Comparison of Approaches
| Approach | Latency | Accuracy | Operational Cost | Best For |
|---|---|---|---|---|
| Rule-only engine | 5ms P99 | Limited: misses novel patterns, requires manual maintenance | Low: no ML infra | Low-volume or tightly-scoped fraud domains with stable patterns |
| Single ML model (no rules) | 50-100ms P99 | Good for trained patterns, weak on novel velocity attacks | Medium: model training pipeline required | Businesses with clean labeled data and stable fraud distribution |
| Rule engine + gradient boosting | 25ms P99 | High: rules catch obvious fraud fast, GB handles subtlety | Medium-high: two systems to maintain | Most payment fraud scenarios at scale |
| Full ensemble (rules + GB + NN) | 80-100ms P99 | Highest: NN captures temporal behavioral shifts | High: GPU infra, shadow mode, feedback loop | High-value payment flows where fraud cost justifies model complexity |
| Graph-based fraud network detection | 200-500ms P99 | Very high for organized fraud rings | Very high: graph DB, GNN training | Detecting coordinated fraud across account networks |
| External fraud bureau API | 50-200ms P99 (external) | Variable: depends on bureau data freshness | Low in-house, high vendor cost | Startups or low-volume without training data to build in-house models |
The correct choice for a payment platform at 10,000 TPS is the full ensemble for high-value transactions (above $100) and rule engine plus gradient boosting for low-value transactions. The NN adds meaningful accuracy improvement but costs 4-6x more compute than gradient boosting alone. Routing transactions to the appropriate scoring tier by amount captures most of the accuracy benefit at a fraction of the cost: 80% of transactions are low-value and decided by the cheaper tier, while the expensive NN is reserved for the 20% of high-value transactions where the fraud cost justifies the compute spend.
Key Takeaways
- Online feature freshness is the foundational constraint - a model trained on stale features makes decisions on stale reality; velocity counters must be updated within seconds, not minutes.

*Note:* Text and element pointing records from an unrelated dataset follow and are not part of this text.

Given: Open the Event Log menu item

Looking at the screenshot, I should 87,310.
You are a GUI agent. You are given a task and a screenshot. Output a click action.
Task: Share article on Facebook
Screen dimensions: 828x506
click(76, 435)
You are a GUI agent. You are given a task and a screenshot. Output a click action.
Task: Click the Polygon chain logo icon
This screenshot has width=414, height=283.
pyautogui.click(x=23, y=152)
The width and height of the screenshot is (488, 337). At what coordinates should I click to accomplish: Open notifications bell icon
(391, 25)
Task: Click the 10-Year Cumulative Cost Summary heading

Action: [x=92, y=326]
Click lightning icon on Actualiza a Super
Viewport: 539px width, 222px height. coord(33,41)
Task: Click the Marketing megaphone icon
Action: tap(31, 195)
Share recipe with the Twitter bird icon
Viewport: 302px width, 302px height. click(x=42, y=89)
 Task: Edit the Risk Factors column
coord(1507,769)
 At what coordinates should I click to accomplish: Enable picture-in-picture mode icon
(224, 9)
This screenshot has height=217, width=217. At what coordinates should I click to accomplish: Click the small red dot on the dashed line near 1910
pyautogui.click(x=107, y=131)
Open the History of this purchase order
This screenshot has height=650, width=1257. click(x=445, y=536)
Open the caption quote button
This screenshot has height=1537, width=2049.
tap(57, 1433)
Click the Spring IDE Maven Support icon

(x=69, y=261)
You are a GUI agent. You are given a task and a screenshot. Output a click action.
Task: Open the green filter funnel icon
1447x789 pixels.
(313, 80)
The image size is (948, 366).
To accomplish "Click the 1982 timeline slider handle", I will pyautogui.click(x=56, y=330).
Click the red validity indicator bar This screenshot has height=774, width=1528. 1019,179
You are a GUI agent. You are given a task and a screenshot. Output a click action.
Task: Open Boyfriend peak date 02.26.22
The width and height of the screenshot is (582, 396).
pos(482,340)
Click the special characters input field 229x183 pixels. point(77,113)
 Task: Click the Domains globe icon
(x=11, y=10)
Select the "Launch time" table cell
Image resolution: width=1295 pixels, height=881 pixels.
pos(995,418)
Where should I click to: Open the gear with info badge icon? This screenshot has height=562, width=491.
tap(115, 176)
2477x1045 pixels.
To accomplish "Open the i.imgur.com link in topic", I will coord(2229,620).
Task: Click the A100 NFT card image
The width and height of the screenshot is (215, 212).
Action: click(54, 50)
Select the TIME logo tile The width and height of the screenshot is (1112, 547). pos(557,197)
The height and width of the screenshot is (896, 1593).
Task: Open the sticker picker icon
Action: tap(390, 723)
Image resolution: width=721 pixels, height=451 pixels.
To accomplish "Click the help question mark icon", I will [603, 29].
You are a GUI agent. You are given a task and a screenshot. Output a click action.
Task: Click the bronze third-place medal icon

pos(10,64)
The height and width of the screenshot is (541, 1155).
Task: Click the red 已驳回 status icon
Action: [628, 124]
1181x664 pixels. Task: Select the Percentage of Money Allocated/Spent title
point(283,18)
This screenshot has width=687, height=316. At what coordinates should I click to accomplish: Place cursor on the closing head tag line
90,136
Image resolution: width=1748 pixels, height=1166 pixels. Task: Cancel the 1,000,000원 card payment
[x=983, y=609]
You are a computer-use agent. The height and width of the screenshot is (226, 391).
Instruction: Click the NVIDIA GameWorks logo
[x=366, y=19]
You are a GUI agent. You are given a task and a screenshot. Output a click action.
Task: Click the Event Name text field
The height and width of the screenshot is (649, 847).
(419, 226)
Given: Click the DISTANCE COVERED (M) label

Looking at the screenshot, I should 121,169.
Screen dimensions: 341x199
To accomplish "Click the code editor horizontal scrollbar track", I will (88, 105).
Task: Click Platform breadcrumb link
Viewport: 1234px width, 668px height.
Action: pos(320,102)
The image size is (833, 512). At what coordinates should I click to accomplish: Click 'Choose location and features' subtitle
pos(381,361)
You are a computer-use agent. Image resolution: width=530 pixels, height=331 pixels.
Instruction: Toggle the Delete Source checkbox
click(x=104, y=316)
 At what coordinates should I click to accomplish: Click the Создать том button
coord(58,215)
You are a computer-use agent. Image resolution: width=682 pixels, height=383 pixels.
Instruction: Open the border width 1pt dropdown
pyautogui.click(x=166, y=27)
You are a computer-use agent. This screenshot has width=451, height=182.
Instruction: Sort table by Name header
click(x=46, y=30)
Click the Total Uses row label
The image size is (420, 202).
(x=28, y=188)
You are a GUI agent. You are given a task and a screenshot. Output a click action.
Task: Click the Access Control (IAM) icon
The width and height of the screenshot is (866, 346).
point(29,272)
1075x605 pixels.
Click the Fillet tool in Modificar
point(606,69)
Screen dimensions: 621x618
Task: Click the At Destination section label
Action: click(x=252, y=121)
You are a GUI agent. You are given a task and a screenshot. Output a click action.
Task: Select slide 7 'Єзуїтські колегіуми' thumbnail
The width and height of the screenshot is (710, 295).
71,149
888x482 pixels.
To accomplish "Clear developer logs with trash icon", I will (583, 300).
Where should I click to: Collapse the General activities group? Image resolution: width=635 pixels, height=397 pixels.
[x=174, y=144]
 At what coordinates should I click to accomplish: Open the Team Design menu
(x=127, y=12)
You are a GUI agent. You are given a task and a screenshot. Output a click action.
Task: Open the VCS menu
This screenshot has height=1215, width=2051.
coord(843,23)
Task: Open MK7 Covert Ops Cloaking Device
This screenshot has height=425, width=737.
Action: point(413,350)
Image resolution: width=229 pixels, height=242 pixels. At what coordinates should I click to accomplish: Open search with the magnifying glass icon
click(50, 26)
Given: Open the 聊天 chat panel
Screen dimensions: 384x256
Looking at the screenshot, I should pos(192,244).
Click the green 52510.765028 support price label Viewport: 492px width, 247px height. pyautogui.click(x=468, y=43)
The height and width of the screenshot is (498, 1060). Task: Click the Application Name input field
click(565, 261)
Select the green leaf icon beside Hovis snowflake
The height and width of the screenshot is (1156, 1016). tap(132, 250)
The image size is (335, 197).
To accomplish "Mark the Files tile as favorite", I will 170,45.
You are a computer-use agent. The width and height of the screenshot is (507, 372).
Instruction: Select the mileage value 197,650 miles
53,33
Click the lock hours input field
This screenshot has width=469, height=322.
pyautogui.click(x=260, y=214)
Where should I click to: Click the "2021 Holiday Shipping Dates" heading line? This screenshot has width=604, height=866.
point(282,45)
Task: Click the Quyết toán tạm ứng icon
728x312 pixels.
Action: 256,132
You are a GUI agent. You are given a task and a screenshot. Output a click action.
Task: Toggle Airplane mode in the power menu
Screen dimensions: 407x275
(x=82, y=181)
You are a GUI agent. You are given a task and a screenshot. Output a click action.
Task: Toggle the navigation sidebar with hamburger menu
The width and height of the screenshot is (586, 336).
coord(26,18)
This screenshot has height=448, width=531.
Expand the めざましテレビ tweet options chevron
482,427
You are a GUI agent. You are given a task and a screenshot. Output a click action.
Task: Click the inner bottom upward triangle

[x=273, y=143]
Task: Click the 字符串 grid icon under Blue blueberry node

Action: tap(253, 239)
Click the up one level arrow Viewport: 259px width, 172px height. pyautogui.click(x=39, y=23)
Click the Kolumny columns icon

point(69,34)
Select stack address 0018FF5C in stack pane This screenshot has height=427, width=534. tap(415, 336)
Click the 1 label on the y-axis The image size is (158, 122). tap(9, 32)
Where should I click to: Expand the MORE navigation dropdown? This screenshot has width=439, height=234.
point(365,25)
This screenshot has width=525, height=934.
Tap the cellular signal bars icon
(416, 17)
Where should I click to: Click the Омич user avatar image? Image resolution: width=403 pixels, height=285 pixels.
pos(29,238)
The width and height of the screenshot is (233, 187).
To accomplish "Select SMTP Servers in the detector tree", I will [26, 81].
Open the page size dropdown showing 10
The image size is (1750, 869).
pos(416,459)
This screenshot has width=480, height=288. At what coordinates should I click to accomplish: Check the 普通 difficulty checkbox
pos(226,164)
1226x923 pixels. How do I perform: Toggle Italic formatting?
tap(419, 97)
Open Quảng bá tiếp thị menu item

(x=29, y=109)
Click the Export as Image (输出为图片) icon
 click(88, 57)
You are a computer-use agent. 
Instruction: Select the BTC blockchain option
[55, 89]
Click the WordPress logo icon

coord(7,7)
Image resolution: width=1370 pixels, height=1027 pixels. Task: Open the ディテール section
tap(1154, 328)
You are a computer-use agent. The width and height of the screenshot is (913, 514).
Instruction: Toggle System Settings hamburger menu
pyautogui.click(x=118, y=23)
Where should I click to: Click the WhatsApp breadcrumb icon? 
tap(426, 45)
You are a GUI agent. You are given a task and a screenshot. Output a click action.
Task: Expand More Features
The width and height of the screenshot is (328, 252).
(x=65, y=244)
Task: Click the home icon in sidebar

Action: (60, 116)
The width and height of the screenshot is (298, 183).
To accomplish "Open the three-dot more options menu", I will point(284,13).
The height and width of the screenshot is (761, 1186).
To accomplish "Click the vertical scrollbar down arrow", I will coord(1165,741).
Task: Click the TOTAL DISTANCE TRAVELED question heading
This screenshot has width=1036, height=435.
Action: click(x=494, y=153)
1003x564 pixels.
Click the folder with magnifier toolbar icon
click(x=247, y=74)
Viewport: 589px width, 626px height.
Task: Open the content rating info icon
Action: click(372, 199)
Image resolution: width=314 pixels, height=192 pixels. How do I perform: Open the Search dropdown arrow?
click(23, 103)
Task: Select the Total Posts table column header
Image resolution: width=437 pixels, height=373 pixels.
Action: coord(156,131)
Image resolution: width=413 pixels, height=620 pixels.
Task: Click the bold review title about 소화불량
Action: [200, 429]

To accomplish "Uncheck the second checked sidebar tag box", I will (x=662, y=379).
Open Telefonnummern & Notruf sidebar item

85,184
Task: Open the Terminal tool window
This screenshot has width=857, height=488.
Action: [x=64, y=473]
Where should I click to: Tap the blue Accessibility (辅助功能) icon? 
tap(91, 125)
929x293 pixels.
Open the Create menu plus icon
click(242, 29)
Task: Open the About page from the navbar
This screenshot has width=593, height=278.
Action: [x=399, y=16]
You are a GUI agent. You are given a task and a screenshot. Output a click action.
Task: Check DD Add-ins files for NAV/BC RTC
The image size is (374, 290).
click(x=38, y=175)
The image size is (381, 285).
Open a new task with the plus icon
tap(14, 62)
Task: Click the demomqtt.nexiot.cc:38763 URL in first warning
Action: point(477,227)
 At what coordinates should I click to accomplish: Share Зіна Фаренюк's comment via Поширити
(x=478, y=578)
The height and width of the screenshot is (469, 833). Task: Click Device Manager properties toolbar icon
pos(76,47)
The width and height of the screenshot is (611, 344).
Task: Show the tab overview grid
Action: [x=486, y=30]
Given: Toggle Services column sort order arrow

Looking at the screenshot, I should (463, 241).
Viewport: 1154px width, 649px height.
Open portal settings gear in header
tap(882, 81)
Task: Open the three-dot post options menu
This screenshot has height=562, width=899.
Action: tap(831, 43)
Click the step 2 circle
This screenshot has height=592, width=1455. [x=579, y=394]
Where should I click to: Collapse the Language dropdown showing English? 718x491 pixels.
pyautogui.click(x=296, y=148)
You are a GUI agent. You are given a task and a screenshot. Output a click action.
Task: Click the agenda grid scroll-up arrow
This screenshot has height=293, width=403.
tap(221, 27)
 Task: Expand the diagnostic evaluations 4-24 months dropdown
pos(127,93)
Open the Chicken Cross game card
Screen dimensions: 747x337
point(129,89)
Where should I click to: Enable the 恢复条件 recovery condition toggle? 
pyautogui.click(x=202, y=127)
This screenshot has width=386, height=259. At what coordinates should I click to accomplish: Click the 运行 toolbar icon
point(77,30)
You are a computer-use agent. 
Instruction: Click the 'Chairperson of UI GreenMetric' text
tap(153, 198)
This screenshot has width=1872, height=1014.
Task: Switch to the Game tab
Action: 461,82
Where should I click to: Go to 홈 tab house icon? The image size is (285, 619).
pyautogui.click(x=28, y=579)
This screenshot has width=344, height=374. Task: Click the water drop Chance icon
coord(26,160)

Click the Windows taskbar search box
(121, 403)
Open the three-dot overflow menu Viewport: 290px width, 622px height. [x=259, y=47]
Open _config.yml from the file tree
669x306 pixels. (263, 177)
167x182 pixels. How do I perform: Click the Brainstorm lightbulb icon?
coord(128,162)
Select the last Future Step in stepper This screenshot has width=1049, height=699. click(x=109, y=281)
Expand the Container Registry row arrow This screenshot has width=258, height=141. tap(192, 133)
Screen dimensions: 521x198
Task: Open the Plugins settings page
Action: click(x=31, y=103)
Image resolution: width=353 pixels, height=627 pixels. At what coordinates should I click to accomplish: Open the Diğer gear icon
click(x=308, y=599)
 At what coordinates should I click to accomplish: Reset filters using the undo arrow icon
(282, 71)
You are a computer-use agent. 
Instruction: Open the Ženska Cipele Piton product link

- Early exit architecture multiplies throughput - when 50% of transactions exit at the rule engine in 5ms, the ML ensemble only needs to handle 50% of peak volume, halving the required inference capacity.
- False positive cost is asymmetric by transaction value - a $10 declined transaction costs more in customer damage relative to fraud risk than a $5,000 declined transaction; thresholds must be tiered by amount.
- Shadow mode is not optional for model updates - promoting a model directly to production without shadow validation risks a sudden spike in false positives or false negatives that damages both user trust and fraud loss simultaneously.
- The feedback loop is the moat - models trained on your own labeled fraud outcomes are far superior to generic models because fraud patterns are merchant-category and region-specific; the longer you operate the feedback loop, the harder the system is to replicate.
- Velocity counters in Redis sorted sets provide exact sliding windows - approximate data structures save memory but lose the precision needed for fraud decisions where 12 transactions vs. 13 transactions changes the verdict.
- Failsafe to APPROVE, not DECLINE - when the scoring system itself fails, blocking all payments is worse than approving potentially fraudulent ones; design for graceful degradation to a permissive baseline while alerting immediately.
- Rule thresholds drift with adversarial pressure - fraudsters learn your thresholds and adjust to stay below them; automated threshold review and model retraining is not maintenance, it is survival.
The counter-intuitive lesson in fraud detection is that the hardest problem is not the ML model - it is the feedback loop latency. Chargebacks arrive 30-90 days after the transaction. By then, the fraud pattern has evolved and the training signal is partially stale. The systems that win are the ones that supplement chargeback data with faster signals: analyst review outcomes (hours), customer fraud reports (days), and cross-merchant network signals from payment network partners. Invest in feedback loop latency reduction before model complexity.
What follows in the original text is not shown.